TASK OBJECTIVE →
After locating the line that contains "The height and width of the screenshot is (912, 1316).", quote it and all lines after it through the end of the entries, and nothing more. Pictures stay out.

EXERCISE INPUT →
##########

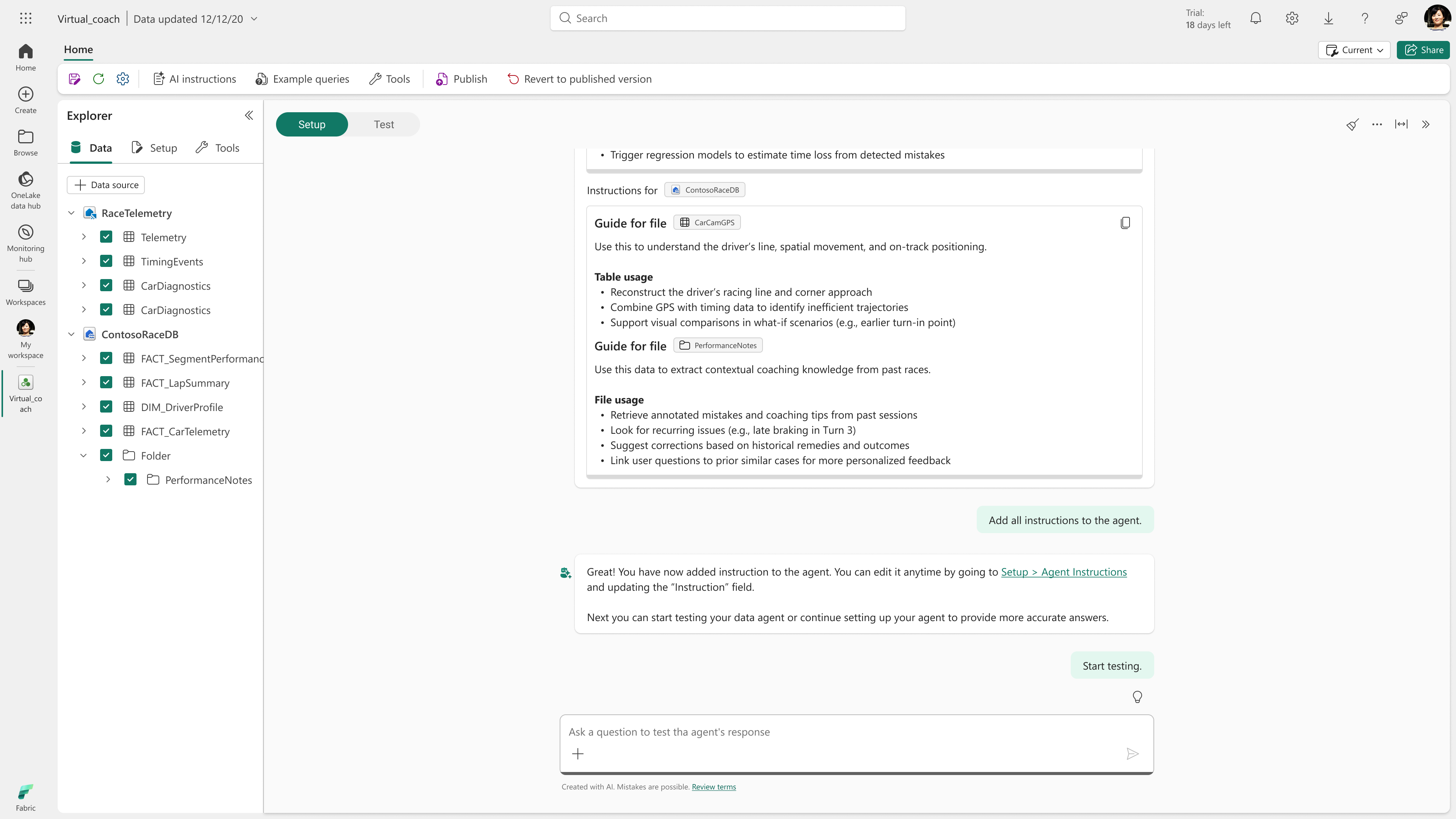
Task: Click the refresh icon in the toolbar
Action: coord(98,79)
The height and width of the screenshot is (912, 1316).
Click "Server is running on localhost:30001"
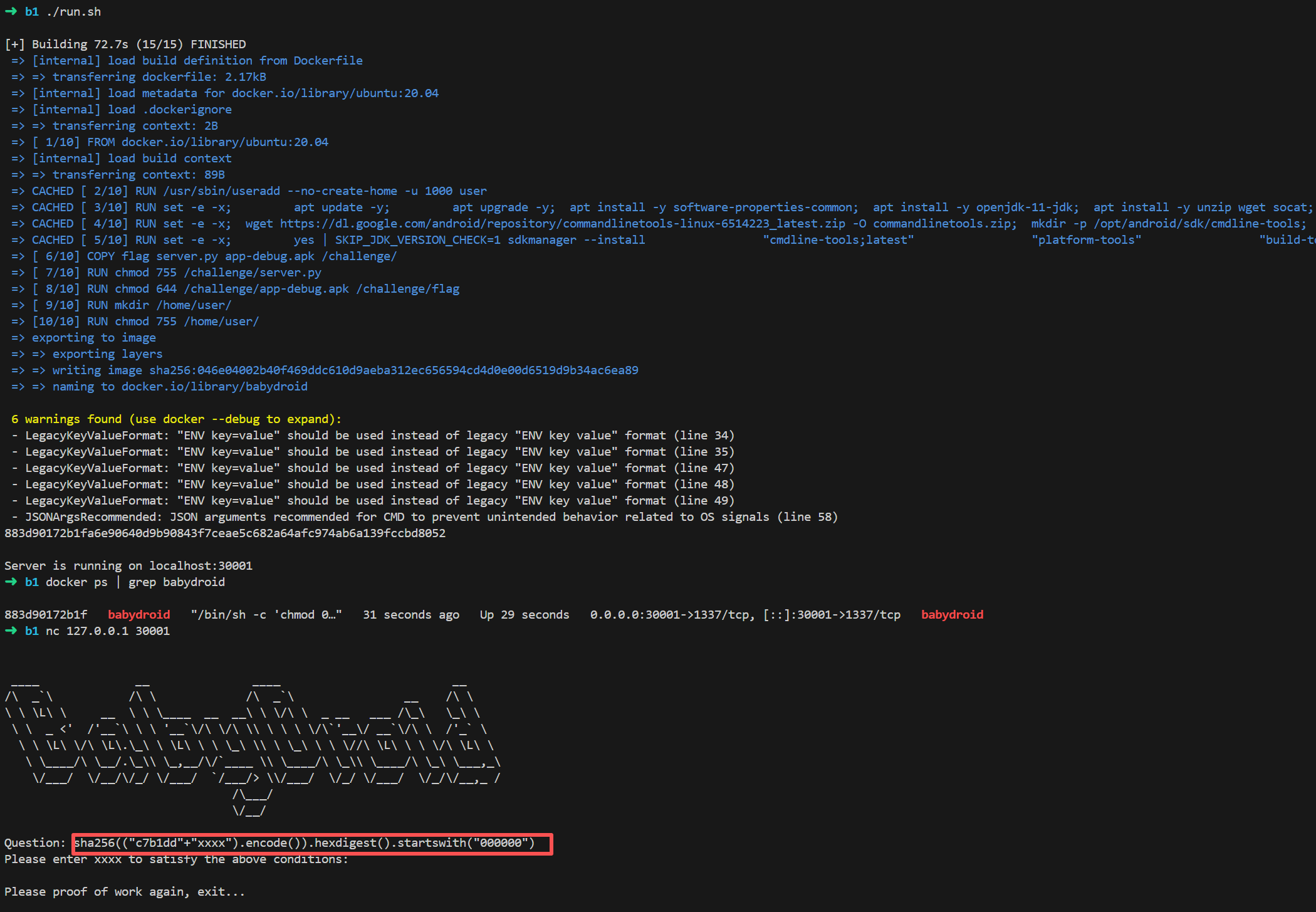click(x=128, y=565)
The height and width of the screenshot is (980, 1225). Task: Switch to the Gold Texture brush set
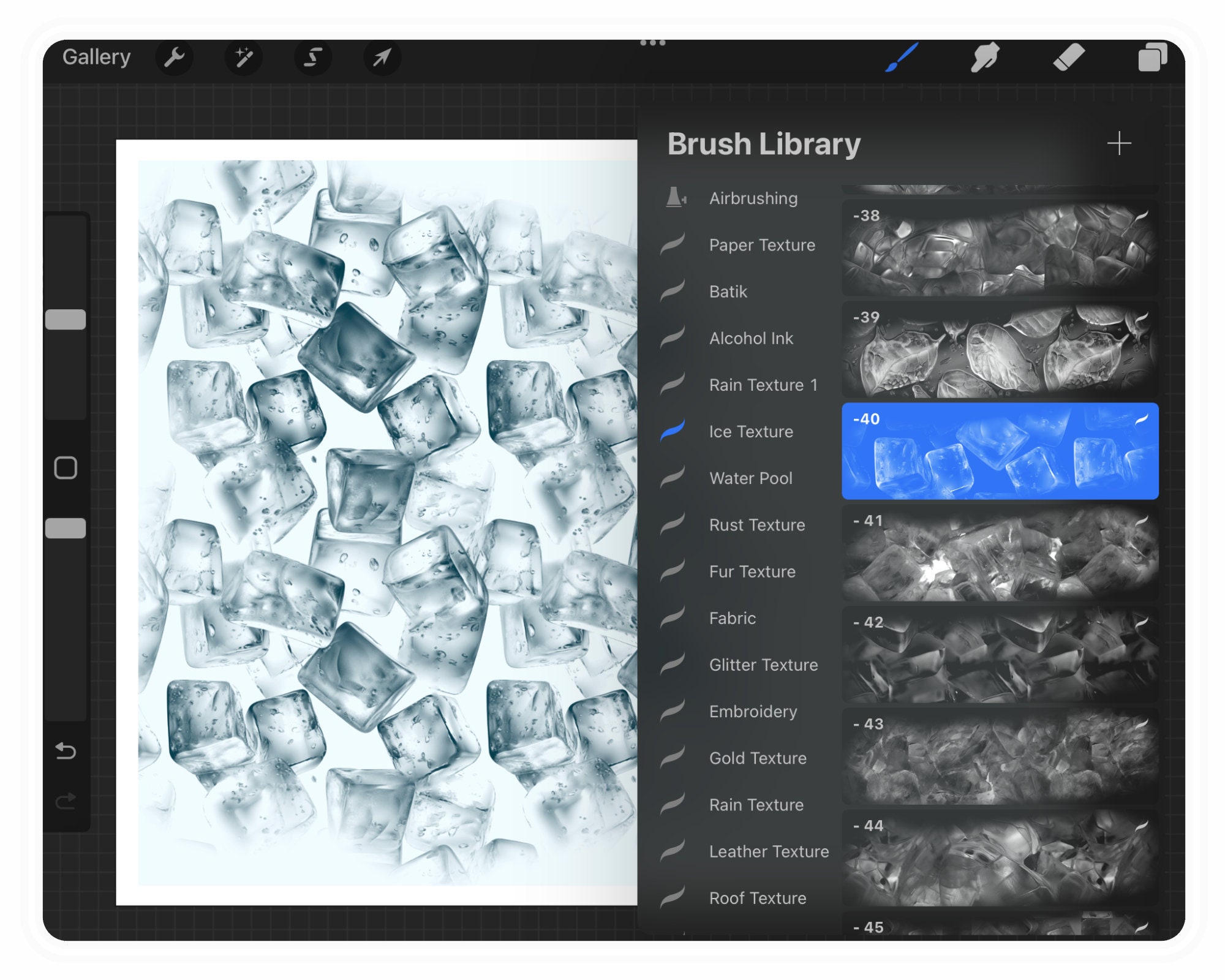point(757,758)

##########

RESULT OF THE EXERCISE →
The height and width of the screenshot is (912, 1316).
Click "Server is running on localhost:30001"
click(x=128, y=565)
The height and width of the screenshot is (980, 1225). Task: Switch to the Gold Texture brush set
point(757,758)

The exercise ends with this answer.